師範館を特別支援教育専門の養成機関に

2008年10月14日 08時43分 | カテゴリー: 杉並と東京都の教育と教科書問題

障がい児教育に特化して—決算特別委員会の質問より②

特別支援教育の取組みは、当然ですが区内全小中校で実施されています。この取組み体制について決算委員会で質問しました。

特別支援教育では福祉や医療など関係機関との連携が不可欠。その要とされる特別支援教育コーディネーターは、各校で担当者が決められていますが、実際にうまく機能しているのかというと、必ずしもそうでないようです。「個人の資質」と区は考えているようですが、先生が忙しすぎることが本当の原因では・・・?

普通学級の中の「特別な支援を要する子」の介助にあたる介助員やボランティアが今年度増員され、また小学校高学年には勉強を手助けするための学習支援教員が導入されたことは大きな前進。ただし十分ではありません。

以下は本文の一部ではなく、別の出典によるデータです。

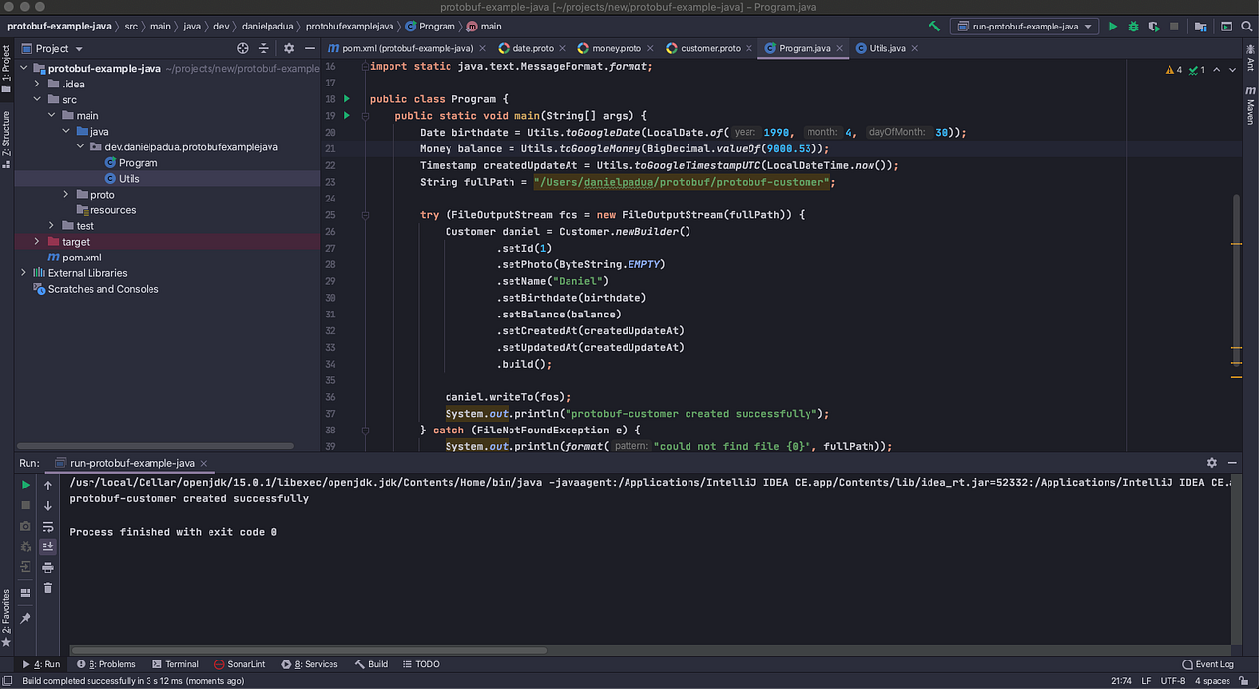Disable scroll-to-end in the console

coord(47,546)
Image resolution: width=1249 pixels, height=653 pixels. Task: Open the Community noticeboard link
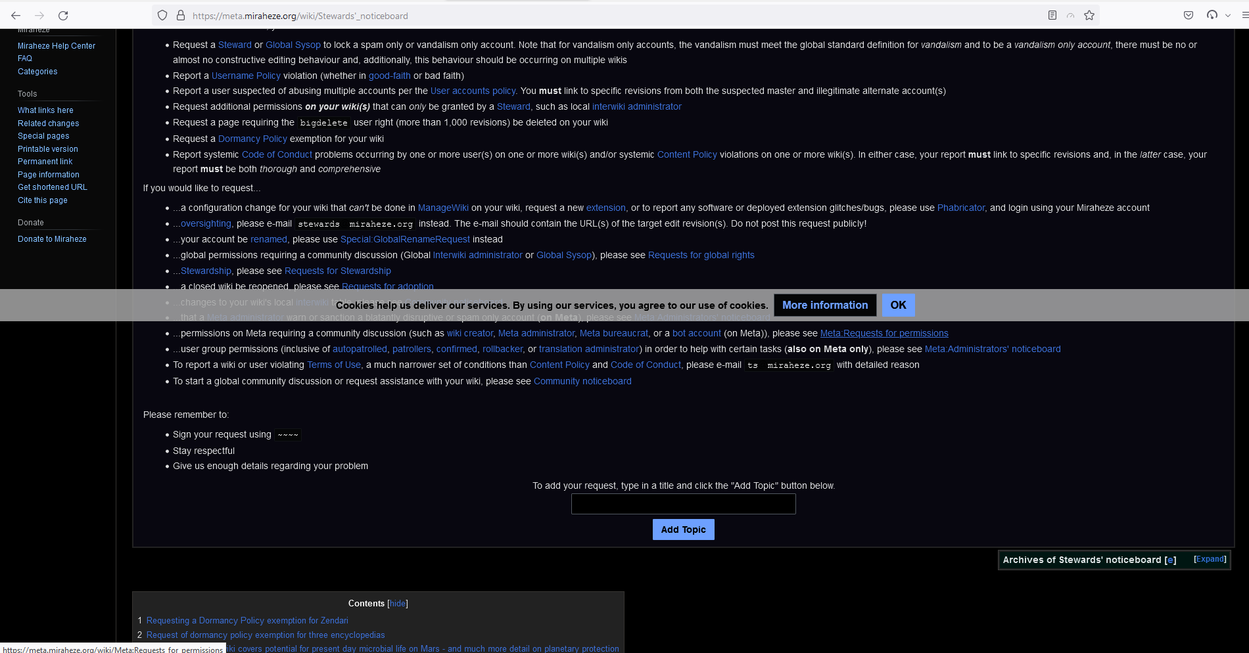click(x=582, y=381)
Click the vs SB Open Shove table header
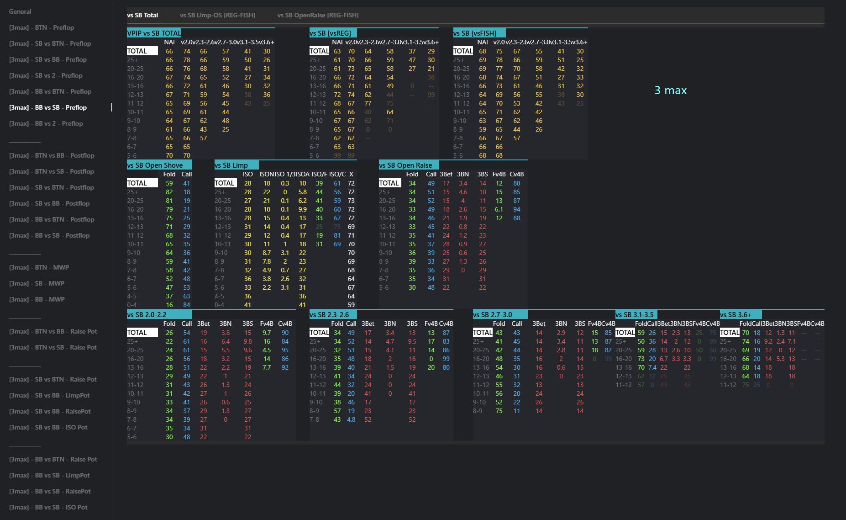Image resolution: width=846 pixels, height=520 pixels. [155, 165]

でも、区がすぎなみ地域大学での介助員ボランティア養成講座修了者に働いてもらって、「この体制でやっていく」と言っているのは、パート(介助員)、アルバイト(ボランティア)の人件費にこれ以上は出せないということのようです。

学期が変わるごとに別の学校に回された介助ボランティアは、「そのほうが経費が安く済むので」という説明を学校側から言われたといいますが、事実とすれば、子どもにとっての最善の利益を優先させ再考すべきです。

特別な支援を必要とする子の数は増えているといいます。普通学級の中にそういう子がいるのが「当たり前のこと」として受け入れられるよう、支援体制をしっかりしたものにしていかなければなりません。

杉並区としての特別支援教育を包括する体制として、済美教育センターの機能強化が求められます。済美センターにはこれまでの蓄積もあり、子ども発達センターや済美養護学校も近い、という地の利もあります。

また、現場に分かっている人を配置すること、特に普通学級の担任が理解していることが必要です。そういう教師を増やすため、以前から提案しているように、師範館を特別支援教育専門の養成機関にすべきと思います。

「師範館を修了すれば障がい児教育のスペシャリスト」といわれるような機関に
方針変更するのです。ボランティアの養成や専門的な研修も行う施設にする。これはとてもいい提案だと思うのですが、質問でなく要望としました。